Aim of the task:
Scan the records for lines holding "will". Say how many there are and give nothing else.

Listed entries:
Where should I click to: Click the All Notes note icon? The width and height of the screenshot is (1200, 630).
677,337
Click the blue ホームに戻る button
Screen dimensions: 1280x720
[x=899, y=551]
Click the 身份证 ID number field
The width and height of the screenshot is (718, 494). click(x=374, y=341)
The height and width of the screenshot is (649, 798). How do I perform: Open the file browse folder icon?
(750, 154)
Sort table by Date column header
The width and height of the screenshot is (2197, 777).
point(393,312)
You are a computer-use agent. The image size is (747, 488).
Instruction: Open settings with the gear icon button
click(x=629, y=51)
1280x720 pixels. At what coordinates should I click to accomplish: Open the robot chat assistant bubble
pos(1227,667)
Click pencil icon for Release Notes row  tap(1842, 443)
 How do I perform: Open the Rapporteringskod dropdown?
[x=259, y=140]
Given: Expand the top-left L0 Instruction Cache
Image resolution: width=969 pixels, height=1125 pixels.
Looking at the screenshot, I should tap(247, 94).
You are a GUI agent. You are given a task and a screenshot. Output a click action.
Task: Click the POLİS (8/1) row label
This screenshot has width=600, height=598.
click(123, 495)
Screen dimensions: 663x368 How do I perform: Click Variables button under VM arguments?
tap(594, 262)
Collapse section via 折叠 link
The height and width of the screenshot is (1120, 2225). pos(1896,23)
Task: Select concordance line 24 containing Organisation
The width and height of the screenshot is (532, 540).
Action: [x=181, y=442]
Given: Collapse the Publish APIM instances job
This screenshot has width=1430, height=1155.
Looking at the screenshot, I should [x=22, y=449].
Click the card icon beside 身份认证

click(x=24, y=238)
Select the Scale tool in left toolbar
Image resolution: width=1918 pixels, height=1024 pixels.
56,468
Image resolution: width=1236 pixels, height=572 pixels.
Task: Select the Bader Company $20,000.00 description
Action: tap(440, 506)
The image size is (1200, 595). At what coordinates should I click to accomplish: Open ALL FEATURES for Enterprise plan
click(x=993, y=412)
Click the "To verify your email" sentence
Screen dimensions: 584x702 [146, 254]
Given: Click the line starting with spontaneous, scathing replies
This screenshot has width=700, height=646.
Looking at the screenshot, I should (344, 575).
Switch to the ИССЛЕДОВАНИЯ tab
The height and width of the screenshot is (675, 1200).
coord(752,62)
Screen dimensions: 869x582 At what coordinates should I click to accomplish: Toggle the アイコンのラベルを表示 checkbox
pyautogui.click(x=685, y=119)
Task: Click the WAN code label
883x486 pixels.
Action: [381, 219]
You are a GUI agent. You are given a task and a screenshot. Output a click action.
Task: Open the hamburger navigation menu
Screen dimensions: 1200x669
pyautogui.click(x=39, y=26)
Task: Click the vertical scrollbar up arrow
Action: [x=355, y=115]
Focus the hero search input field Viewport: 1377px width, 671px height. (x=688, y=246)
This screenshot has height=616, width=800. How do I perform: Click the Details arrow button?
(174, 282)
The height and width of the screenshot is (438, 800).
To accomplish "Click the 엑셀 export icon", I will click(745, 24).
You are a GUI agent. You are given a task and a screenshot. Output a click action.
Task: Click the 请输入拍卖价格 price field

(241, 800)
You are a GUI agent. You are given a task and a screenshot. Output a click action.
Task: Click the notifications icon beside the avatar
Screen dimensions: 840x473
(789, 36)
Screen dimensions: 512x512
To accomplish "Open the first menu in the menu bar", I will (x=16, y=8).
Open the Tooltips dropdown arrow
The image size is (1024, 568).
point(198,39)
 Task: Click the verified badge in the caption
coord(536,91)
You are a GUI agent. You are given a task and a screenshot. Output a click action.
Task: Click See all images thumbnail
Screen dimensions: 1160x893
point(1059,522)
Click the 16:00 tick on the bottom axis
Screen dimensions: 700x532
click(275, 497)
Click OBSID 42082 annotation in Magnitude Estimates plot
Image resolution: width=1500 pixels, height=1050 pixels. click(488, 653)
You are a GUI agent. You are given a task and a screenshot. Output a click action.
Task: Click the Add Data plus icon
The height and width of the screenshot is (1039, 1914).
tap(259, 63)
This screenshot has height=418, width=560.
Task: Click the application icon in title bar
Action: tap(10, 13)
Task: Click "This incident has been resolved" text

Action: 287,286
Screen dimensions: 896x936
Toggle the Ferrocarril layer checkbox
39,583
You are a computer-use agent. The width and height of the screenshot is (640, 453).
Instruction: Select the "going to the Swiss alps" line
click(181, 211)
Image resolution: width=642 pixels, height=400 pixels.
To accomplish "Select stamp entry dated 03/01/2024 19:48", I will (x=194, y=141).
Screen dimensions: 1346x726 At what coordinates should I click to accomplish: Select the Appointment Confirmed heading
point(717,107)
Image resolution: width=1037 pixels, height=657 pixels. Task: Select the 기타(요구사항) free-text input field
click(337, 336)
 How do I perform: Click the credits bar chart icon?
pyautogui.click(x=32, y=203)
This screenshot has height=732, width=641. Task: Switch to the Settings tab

Result of the task:
3